A study led by the University of Manchester and Monash University in Melbourne found that obese women are more likely to be discriminated against when applying for jobs and receive lower starting salaries than their more slender colleagues. Perhaps not surprisingly, the study also found the higher people rated their own physical attractiveness and its importance, the greater the prejudice and discrimination.
Under the Equalities Act 2010, it is unlawful to harass, victimise or discriminate against anyone because of their race, religion, gender, sexual orientation, age, or disability. The law does not outlaw discrimination on the grounds of weight, height or hair colour, although if obesity is the result of a disability, such as depression or diabetes, it could be covered.
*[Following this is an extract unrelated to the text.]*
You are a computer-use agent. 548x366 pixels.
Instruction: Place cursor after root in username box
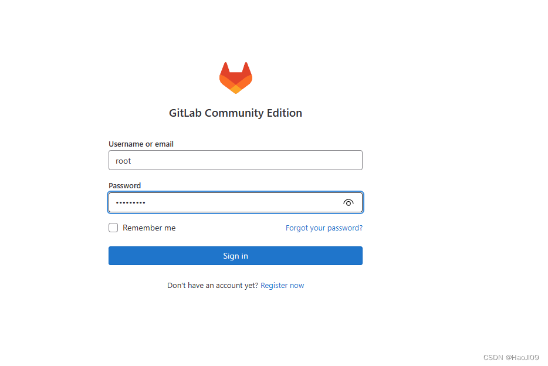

There are probably a multitude of reasons why people might discriminate against fat people, many of them I expect related to their own fears of inadequacy or rejection. The overweight are often portrayed as lazy, lacking in self control and with little drive as well as more likely to have serious health problems. This may well be true for some of them, but it’s also true for an awful lot of skinny people.
That said, just because there is a group in society potentially being discriminated against does not necessarily mean the government should rush to make it illegal. Indeed, the Liberal Democrat chair of the group producing the report, Jo Swinson MP, concedes that, even though there is evidence that overweight people can be discriminated against and are less likely to be employed, she is ‘not convinced yet that bringing this into the Equalities Act is necessarily the best response’.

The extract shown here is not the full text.